Source data:
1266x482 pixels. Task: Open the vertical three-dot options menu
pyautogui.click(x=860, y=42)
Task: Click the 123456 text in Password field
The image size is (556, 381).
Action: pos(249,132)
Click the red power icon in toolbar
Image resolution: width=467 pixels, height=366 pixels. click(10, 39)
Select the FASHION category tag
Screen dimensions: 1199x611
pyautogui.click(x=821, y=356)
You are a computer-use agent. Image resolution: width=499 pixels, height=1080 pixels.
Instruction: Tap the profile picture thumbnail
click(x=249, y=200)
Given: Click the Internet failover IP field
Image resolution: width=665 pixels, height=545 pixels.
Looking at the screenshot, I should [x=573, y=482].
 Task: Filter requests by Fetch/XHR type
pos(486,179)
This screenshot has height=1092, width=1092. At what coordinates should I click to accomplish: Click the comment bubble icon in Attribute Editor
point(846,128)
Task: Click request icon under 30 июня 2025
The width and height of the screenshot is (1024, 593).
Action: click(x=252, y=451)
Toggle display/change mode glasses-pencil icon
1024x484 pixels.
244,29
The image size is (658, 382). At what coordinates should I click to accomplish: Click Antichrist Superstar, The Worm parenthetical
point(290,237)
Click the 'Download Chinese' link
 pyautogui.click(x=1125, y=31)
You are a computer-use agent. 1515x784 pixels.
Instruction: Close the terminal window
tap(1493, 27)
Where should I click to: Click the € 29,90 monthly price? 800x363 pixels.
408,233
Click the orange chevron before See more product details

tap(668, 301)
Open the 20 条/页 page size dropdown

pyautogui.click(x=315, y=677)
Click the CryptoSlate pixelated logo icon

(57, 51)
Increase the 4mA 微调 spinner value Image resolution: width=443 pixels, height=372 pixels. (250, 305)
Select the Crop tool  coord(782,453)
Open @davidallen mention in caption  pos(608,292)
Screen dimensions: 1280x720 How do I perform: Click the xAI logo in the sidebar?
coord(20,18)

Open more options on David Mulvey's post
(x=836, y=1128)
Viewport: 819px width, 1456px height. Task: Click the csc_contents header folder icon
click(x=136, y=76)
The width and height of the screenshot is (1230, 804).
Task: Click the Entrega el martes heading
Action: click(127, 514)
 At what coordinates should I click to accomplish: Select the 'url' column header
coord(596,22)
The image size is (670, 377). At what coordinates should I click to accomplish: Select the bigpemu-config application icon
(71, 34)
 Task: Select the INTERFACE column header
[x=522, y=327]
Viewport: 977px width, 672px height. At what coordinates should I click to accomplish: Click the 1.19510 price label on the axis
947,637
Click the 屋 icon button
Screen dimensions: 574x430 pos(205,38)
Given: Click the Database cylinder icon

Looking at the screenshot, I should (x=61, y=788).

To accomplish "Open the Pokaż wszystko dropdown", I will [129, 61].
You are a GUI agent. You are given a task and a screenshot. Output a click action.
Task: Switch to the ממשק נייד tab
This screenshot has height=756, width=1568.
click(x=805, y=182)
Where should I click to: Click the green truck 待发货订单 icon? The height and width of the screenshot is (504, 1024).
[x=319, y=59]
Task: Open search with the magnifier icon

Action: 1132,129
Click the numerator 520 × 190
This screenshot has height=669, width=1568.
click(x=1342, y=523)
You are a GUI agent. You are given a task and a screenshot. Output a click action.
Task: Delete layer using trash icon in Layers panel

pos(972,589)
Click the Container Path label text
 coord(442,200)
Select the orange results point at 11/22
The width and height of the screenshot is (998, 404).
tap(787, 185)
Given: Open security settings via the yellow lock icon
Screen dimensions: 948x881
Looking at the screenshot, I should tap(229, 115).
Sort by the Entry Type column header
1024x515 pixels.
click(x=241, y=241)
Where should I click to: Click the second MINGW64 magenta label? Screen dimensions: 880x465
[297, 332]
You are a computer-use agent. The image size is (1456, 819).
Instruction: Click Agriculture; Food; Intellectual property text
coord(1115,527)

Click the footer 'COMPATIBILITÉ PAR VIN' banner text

EXERCISE OBJECTIVE: Exact copies of all entries are what's needed here.

OUTPUT FOR THIS TASK:
1266x482 pixels. Task: Open the vertical three-dot options menu
pyautogui.click(x=860, y=42)
Task: Click the 123456 text in Password field
The image size is (556, 381).
Action: pos(249,132)
Click the red power icon in toolbar
Image resolution: width=467 pixels, height=366 pixels. click(10, 39)
Select the FASHION category tag
Screen dimensions: 1199x611
pyautogui.click(x=821, y=356)
You are a computer-use agent. Image resolution: width=499 pixels, height=1080 pixels.
Instruction: Tap the profile picture thumbnail
click(x=249, y=200)
Given: Click the Internet failover IP field
Image resolution: width=665 pixels, height=545 pixels.
Looking at the screenshot, I should [x=573, y=482].
 Task: Filter requests by Fetch/XHR type
pos(486,179)
This screenshot has height=1092, width=1092. At what coordinates should I click to accomplish: Click the comment bubble icon in Attribute Editor
point(846,128)
Task: Click request icon under 30 июня 2025
The width and height of the screenshot is (1024, 593).
Action: click(x=252, y=451)
Toggle display/change mode glasses-pencil icon
1024x484 pixels.
244,29
The image size is (658, 382). At what coordinates should I click to accomplish: Click Antichrist Superstar, The Worm parenthetical
point(290,237)
Click the 'Download Chinese' link
 pyautogui.click(x=1125, y=31)
You are a computer-use agent. 1515x784 pixels.
Instruction: Close the terminal window
tap(1493, 27)
Where should I click to: Click the € 29,90 monthly price? 800x363 pixels.
408,233
Click the orange chevron before See more product details

tap(668, 301)
Open the 20 条/页 page size dropdown

pyautogui.click(x=315, y=677)
Click the CryptoSlate pixelated logo icon

(57, 51)
Increase the 4mA 微调 spinner value Image resolution: width=443 pixels, height=372 pixels. (250, 305)
Select the Crop tool  coord(782,453)
Open @davidallen mention in caption  pos(608,292)
Screen dimensions: 1280x720 How do I perform: Click the xAI logo in the sidebar?
coord(20,18)

Open more options on David Mulvey's post
(x=836, y=1128)
Viewport: 819px width, 1456px height. Task: Click the csc_contents header folder icon
click(x=136, y=76)
The width and height of the screenshot is (1230, 804).
Task: Click the Entrega el martes heading
Action: click(127, 514)
 At what coordinates should I click to accomplish: Select the 'url' column header
coord(596,22)
The image size is (670, 377). At what coordinates should I click to accomplish: Select the bigpemu-config application icon
(71, 34)
 Task: Select the INTERFACE column header
[x=522, y=327]
Viewport: 977px width, 672px height. At what coordinates should I click to accomplish: Click the 1.19510 price label on the axis
947,637
Click the 屋 icon button
Screen dimensions: 574x430 pos(205,38)
Given: Click the Database cylinder icon

Looking at the screenshot, I should (x=61, y=788).

To accomplish "Open the Pokaż wszystko dropdown", I will [129, 61].
You are a GUI agent. You are given a task and a screenshot. Output a click action.
Task: Switch to the ממשק נייד tab
This screenshot has height=756, width=1568.
click(x=805, y=182)
Where should I click to: Click the green truck 待发货订单 icon? The height and width of the screenshot is (504, 1024).
[x=319, y=59]
Task: Open search with the magnifier icon

Action: 1132,129
Click the numerator 520 × 190
This screenshot has height=669, width=1568.
click(x=1342, y=523)
You are a GUI agent. You are given a task and a screenshot. Output a click action.
Task: Delete layer using trash icon in Layers panel

pos(972,589)
Click the Container Path label text
 coord(442,200)
Select the orange results point at 11/22
The width and height of the screenshot is (998, 404).
tap(787, 185)
Given: Open security settings via the yellow lock icon
Screen dimensions: 948x881
Looking at the screenshot, I should tap(229, 115).
Sort by the Entry Type column header
1024x515 pixels.
click(x=241, y=241)
Where should I click to: Click the second MINGW64 magenta label? Screen dimensions: 880x465
[297, 332]
You are a computer-use agent. The image size is (1456, 819).
Instruction: Click Agriculture; Food; Intellectual property text
coord(1115,527)

Click the footer 'COMPATIBILITÉ PAR VIN' banner text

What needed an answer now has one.